文書:
+ + + + +

8・5沖縄県民大会に呼応し、東京・大阪で同時行動
 オスプレイは沖縄へ行かせない

 オスプレイ配備反対・普天間基地撤去を求める八月五日の沖縄県民大会は、台風の直撃によって延期されたが、東京などで設定されていた沖縄県民大会との同時アクションは予定通り実施された。
 東京では八月五日の午後一時から、神田の日本教育会館において「10万人沖縄県民大会に呼応する8・5首都圏集会」およびデモ行進が行なわれ、酷暑のなか約一千名が参加した。主催は、沖縄・一坪反戦地主会関東ブロック、フォーラム平和・人権・環境など28団体を呼びかけとする実行委員会。
 集会は、一坪関東の下地厚さんの司会で始まり、呼びかけ団体を代表して一坪関東の大仲尊さんが、沖縄県民大会呼応の首都圏での共同行動の形成、沖縄へのオスプレイ配備中止を求める署名運動の開始、七月二十三日(岩国へのオスプレイ陸揚げが強行された日でもある)の首相官邸抗議要請行動など、このかんの経過を報告した。
 ステージには、地上に墜落する形でのオスプレイの大きな模型が展示され、この米軍の新型欠陥輸送機の危険性を認識するうえで、きわめて効果的である。
 つづいて高橋哲哉さん(東京大学大学院教授)から、簡単な講演で問題提起が行なわれた。高橋さんは、「きのう森本防衛相がオスプレイに試乗し、快適だったと言うパフォーマンスが行なわれたが、誰も納得させられるものではない。アフガニスタンの墜落事故ではボイスレコーダーが証拠隠滅されたまま。」「沖縄米軍基地も原発も、わたしの言う犠牲のシステム。オスプレイの本土低空飛行訓練が明らかになり、本土でも反対運動が始まっているが、まだ他人事に止まっている。この本土ルートをもって『日本の沖縄化』と言うのは正しくない。本土ルートが無ければ、本土の人々は反対しないのか。本土沖縄化だから反対ではなく、沖縄への犠牲の押し付け、これに無感覚な植民地主義との闘いでなければならない」と提起した。
 沖縄エイサーの演舞の後、東京沖縄県人会の島袋徹さんが、八月一日に発せられた東京沖縄県人会による「米軍普天間飛行場の固定化とオスプレイ配備に反対するアピール」を読み上げた。

+ + + + +

実施課題:
**1)** この文書で敬称「さん」を付けて言及されている人物の氏名を、すべて列挙してください。
**2)** この文書のうち、「東京では八月五日の午後一時か」を含む語句で始まり「するアピール」を読み上げた。」で終わる部分を、一字一句違えずに書き写してください。

保存データ:
+ + + + +

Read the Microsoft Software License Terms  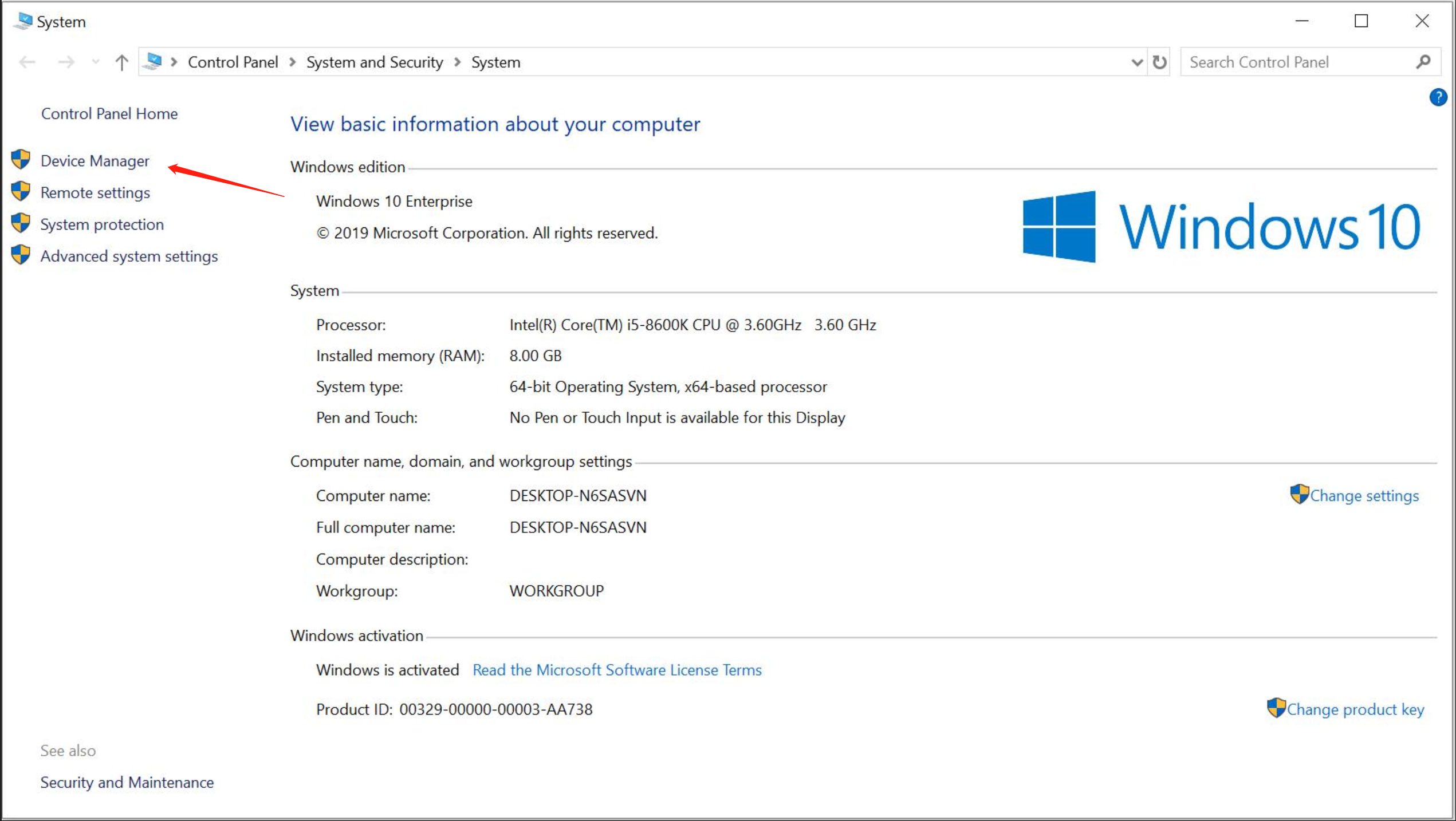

+ + + + +

各課題への回答:
**1)** 下地厚、大仲尊、高橋哲哉、島袋徹

**2)**
東京では八月五日の午後一時から、神田の日本教育会館において「10万人沖縄県民大会に呼応する8・5首都圏集会」およびデモ行進が行なわれ、酷暑のなか約一千名が参加した。主催は、沖縄・一坪反戦地主会関東ブロック、フォーラム平和・人権・環境など28団体を呼びかけとする実行委員会。
 集会は、一坪関東の下地厚さんの司会で始まり、呼びかけ団体を代表して一坪関東の大仲尊さんが、沖縄県民大会呼応の首都圏での共同行動の形成、沖縄へのオスプレイ配備中止を求める署名運動の開始、七月二十三日(岩国へのオスプレイ陸揚げが強行された日でもある)の首相官邸抗議要請行動など、このかんの経過を報告した。
 ステージには、地上に墜落する形でのオスプレイの大きな模型が展示され、この米軍の新型欠陥輸送機の危険性を認識するうえで、きわめて効果的である。
 つづいて高橋哲哉さん(東京大学大学院教授)から、簡単な講演で問題提起が行なわれた。高橋さんは、「きのう森本防衛相がオスプレイに試乗し、快適だったと言うパフォーマンスが行なわれたが、誰も納得させられるものではない。アフガニスタンの墜落事故ではボイスレコーダーが証拠隠滅されたまま。」「沖縄米軍基地も原発も、わたしの言う犠牲のシステム。オスプレイの本土低空飛行訓練が明らかになり、本土でも反対運動が始まっているが、まだ他人事に止まっている。この本土ルートをもって『日本の沖縄化』と言うのは正しくない。本土ルートが無ければ、本土の人々は反対しないのか。本土沖縄化だから反対ではなく、沖縄への犠牲の押し付け、これに無感覚な植民地主義との闘いでなければならない」と提起した。
 沖縄エイサーの演舞の後、東京沖縄県人会の島袋徹さんが、八月一日に発せられた東京沖縄県人会による「米軍普天間飛行場の固定化とオスプレイ配備に反対するアピール」を読み上げた。